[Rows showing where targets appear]
════

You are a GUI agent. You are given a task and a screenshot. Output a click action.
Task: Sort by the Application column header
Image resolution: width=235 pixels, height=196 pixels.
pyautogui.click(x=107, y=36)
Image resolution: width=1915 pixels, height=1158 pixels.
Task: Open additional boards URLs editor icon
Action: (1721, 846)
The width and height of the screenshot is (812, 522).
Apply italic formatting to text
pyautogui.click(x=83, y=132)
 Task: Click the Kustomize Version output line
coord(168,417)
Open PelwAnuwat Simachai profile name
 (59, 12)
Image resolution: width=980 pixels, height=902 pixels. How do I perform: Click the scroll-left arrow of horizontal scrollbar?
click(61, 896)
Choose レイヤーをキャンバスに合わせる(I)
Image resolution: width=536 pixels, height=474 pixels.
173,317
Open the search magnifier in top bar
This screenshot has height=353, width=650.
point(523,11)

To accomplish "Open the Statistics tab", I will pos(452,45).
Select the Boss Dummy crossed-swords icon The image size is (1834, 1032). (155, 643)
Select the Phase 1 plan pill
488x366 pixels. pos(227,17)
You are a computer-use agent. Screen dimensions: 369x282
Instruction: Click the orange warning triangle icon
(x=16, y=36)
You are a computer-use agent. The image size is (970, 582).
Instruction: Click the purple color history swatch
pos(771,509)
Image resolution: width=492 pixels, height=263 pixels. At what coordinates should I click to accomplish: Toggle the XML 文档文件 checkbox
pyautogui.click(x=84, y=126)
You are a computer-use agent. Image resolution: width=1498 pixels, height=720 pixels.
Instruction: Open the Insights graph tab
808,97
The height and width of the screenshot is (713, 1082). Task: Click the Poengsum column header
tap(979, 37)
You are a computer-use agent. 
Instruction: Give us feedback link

════

Report every line of the material above that contains the word "Select", copying each one in full.

TASK RESULT -
Select the Boss Dummy crossed-swords icon The image size is (1834, 1032). (155, 643)
Select the Phase 1 plan pill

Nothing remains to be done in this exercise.